Task: Set all of the entries down again precisely as they are written.

Given data:
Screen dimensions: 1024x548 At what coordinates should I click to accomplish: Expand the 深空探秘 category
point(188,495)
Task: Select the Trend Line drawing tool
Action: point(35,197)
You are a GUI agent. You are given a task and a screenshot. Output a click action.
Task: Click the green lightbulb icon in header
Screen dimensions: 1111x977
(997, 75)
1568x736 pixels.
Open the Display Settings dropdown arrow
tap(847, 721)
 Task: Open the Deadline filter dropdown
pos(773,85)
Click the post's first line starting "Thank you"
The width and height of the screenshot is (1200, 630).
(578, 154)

Task response:
Screen dimensions: 1024x548 At what coordinates should I click to accomplish: Expand the 深空探秘 category
point(188,495)
Task: Select the Trend Line drawing tool
Action: point(35,197)
You are a GUI agent. You are given a task and a screenshot. Output a click action.
Task: Click the green lightbulb icon in header
Screen dimensions: 1111x977
(997, 75)
1568x736 pixels.
Open the Display Settings dropdown arrow
tap(847, 721)
 Task: Open the Deadline filter dropdown
pos(773,85)
Click the post's first line starting "Thank you"
The width and height of the screenshot is (1200, 630).
(578, 154)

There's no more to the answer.